* [Compito A] Calcola in quante righe dei record compare la parola "Click", tenendo conto di maiuscole e minuscole. Scrivi soltanto il numero.

* [Estratto del testo]
Capitolo 1: l’attesa


Dopo un autunno non particolarmente entusiasmante ed un lungo blocco anticiclonico che ha caratterizzato tutta la seconda quindicina di novembre, ai primi di dicembre la situazione finalmente evolve e dopo alcune perturbazioni atlantiche, le carte intravedono finalmente l’arrivo del primo vero freddo invernale. accompagnato dalle prime nevicate.

Ed eccoci infatti arrivati al 14 dicembre, quando la prima neve della stagione imbianca le nostre contrade.

Continue spolverate cadono un po’ tutti i giorni fino al 17, con qualche centimetro d’accumulo. Niente di eccezionale, ma c’è da essere comunque molto soddisfatti: è pur sempre una discreta nevicata, dopo anni di magra. E poi, l’inverno è appena iniziato, ma soprattutto le carte intravedono, già per il 18, una ben più appetitosa situazione da neve



Capitolo 2: il primo gioiello della grande neve (una nevicata d’altri tempi)


L’attesa è spasmodica: troppe volte le carte sono cambiate all’ultimo istante trasformando l’attesa della neve in una grande delusione, ma stavolta questo non succede: ad ogni emissione le mappe confermano, anzi ulteriormente migliorano, fino all’ultimo fantastico responso nel pomeriggio di venerdì 18 dicembre: ELBA LOW !!

Torno a casa venerdì sera a bufera già iniziata, appena in tempo, prima che le strade diventino impraticabili. Passo la serata fra la finestra e il PC a godermi la nevicata sempre più intensa e con una temperatura sempre più da favola.

Quando salta la luce vado letto. Sabato mattina, al risveglio, il paesaggio è incantevole: nevica ancora, ma il grosso si è già depositato; la temperatura scesa è fino a –4.1: un sogno.

Esco di casa: la scala esterna è coperta da una spesso manto di soffice neve. La neve secca e farinosa ha ricoperto tutto, anche gli angoli più riparati. Col metro misuro lo spessore: 30 fantastici centimetri.

La prima cosa da fare è immortalare lo splendido paesaggio: in pochi minuti esaurisco la memoria della macchina fotografica digitale.

La seconda cosa da fare è spalare: compito ingrato per la mia schiena malandata, ma stavolta non mi accorgo nemmeno di far fatica, tanto la neve è soffice e leggera.

* [Compito B] Riporta parola per parola il pezzo del testo sulla nevicata che parte dalle parole "L’attesa è spasmodica: troppe" e si ferma dopo "ELBA LOW !!".

* [Dati di lavoro]
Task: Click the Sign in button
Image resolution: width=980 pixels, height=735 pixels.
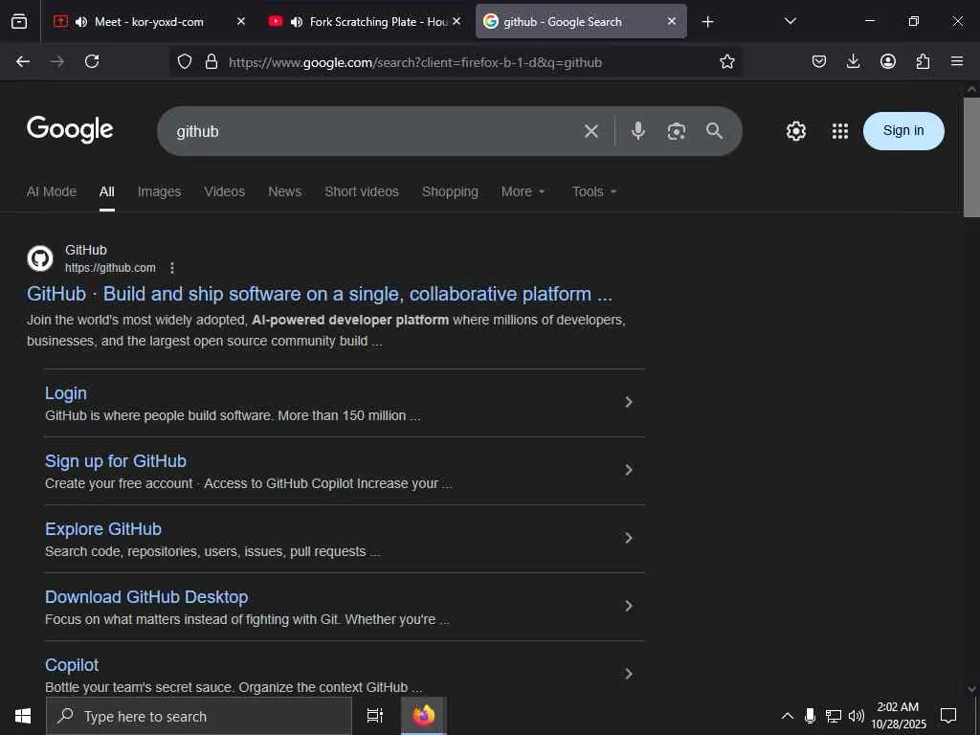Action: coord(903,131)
...
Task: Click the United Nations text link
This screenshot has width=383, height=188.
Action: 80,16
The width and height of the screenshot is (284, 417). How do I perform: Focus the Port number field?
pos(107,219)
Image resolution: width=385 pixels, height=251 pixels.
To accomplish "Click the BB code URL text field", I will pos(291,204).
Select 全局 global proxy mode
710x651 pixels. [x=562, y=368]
==
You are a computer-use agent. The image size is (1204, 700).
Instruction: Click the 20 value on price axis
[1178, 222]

* [Risultato atteso A] 4

* [Risultato atteso B]
L’attesa è spasmodica: troppe volte le carte sono cambiate all’ultimo istante trasformando l’attesa della neve in una grande delusione, ma stavolta questo non succede: ad ogni emissione le mappe confermano, anzi ulteriormente migliorano, fino all’ultimo fantastico responso nel pomeriggio di venerdì 18 dicembre: ELBA LOW !!